由于抗原具有以上的特性，通常可以将抗原分为天然抗原、人工抗原、胸腺依赖抗原与胸腺非依赖抗原和超抗原四种类型。其中胸腺依赖抗原与胸腺非依赖抗原就是解决我们上述教学过程中遇到问题的关键。

实验证明，由抗原激发的免疫应答是多细胞相互作用的结果，也就是由抗原呈递细胞、T细胞和B细胞共同参与予完成的。

大多数抗原激发的体液免疫应答，必须有辅T细胞（helperTcell），简称TH细胞的参予才能完成，称这种抗原为胸腺依赖抗原（thymus-dependentantigen，TDAg），该抗原由T表位和B表位组成，可以刺激机体产生体液免疫和细胞免疫。

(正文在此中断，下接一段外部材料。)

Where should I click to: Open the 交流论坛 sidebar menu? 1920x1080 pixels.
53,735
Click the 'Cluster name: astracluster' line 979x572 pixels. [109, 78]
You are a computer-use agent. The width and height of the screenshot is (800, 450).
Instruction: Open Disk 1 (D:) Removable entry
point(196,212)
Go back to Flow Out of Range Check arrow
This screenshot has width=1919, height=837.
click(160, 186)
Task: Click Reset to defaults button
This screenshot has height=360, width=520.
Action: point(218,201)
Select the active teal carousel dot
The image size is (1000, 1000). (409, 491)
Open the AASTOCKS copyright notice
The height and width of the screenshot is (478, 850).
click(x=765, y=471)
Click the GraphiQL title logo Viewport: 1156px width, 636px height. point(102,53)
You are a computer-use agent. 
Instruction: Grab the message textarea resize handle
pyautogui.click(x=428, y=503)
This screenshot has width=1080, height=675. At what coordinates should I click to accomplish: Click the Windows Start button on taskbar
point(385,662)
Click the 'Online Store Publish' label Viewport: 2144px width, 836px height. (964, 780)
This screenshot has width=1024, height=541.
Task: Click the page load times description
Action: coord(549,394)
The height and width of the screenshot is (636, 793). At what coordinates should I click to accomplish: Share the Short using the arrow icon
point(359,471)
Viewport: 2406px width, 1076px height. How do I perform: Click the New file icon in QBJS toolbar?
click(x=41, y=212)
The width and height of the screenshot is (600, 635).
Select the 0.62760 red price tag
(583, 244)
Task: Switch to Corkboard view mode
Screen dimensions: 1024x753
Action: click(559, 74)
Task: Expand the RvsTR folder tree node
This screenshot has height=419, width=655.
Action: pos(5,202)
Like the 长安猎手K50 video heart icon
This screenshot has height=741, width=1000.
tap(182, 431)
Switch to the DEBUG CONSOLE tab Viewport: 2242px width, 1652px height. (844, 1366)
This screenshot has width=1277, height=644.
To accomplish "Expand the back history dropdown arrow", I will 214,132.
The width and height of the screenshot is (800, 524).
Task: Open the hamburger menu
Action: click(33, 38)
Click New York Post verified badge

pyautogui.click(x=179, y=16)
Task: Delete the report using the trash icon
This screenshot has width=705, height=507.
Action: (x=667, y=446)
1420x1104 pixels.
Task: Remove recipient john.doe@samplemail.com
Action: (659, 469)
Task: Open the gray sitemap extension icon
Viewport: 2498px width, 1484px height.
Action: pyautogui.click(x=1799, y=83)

但是也有少数抗原物质，不需要TH细胞的参与，就可以单独刺激B细胞来产生抗体，称这种抗原为胸腺非依赖抗原（thymusindependentantigen，TIAg），该抗原由B细胞丝裂原及多个重复的B表位组成，可使不成熟及成熟的B细胞应答，只产生体液免疫应答不产生细胞免疫应答。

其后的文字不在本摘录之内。